Interview – retour sur le projet Google à Toronto

Publié le 15 mai 20202 juillet 2020 par Jacques Priol

Une interview de Jacques Priol par Laura Fernandez-Rodriguez parue le 15 mai 2020 dans La Gazette des communes après l’annonce de l’abandon du projet Sidewalk Labs à Toronto.

Quel a été votre lien avec le projet entrepris par Google pour aménager un quartier de Toronto ?

En tant qu’expert de la gestion des données publiques notamment dans le cadre des smart city, j’ai participé à un certain nombre d’étapes du projet, et notamment des temps de consultation et de concertation, de façon bénévole. Google m’a sollicité pour tester certains aspects du projet en France, et notamment un dispositif conçu pour le projet de Toronto, et destiné à informer les citoyens sur l’utilisation de leurs données.
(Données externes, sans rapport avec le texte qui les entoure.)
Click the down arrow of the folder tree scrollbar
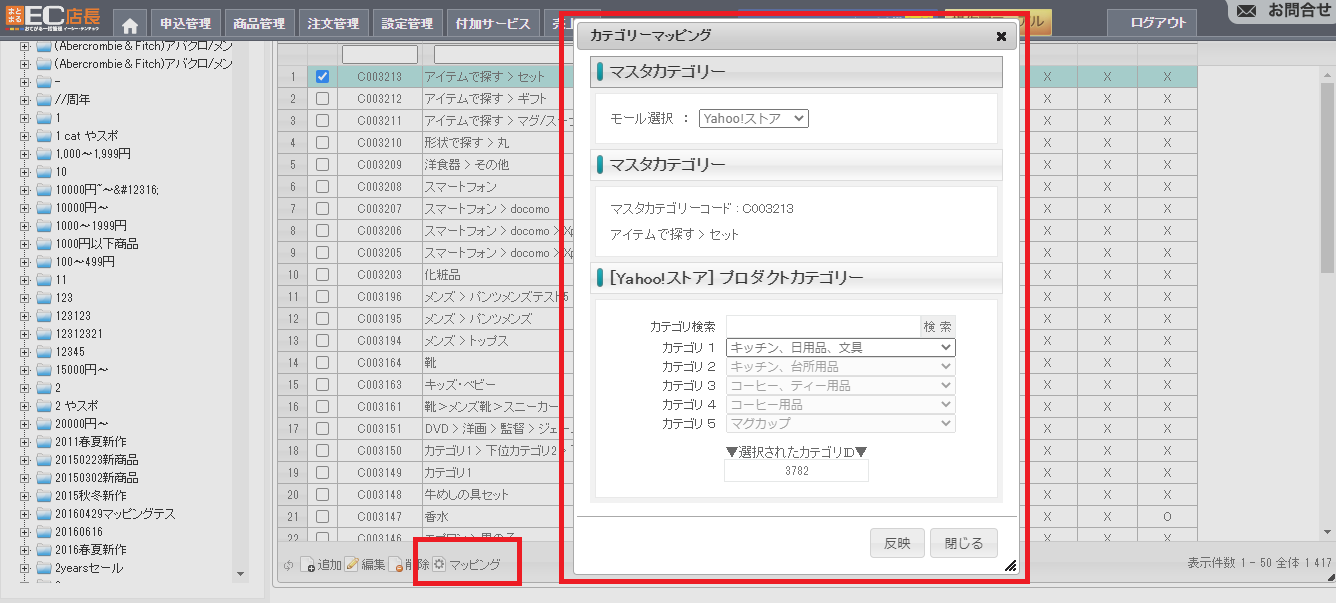This screenshot has height=603, width=1336. [240, 575]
J’ai refusé leur proposition, et j’ai ensuite été approché par l’entreprise Open North, travaillant avec la ville de Toronto pour aider la ville à définir sa propre doctrine en matière de gestion des données personnelles, de sorte à ce qu’elle puisse l’imposer à tous les opérateurs sur son territoire, y compris à Google sur ce quartier de Quay Side. Je publie enfin le livre « Ne laissez pas Google gérer nos villes », aux éditions de l’Aube, qui paraîtra prochainement hors commerce du fait de la situation actuelle.

Quelle est votre analyse des raisons véritables qui ont conduit Google à abandonner ce projet ?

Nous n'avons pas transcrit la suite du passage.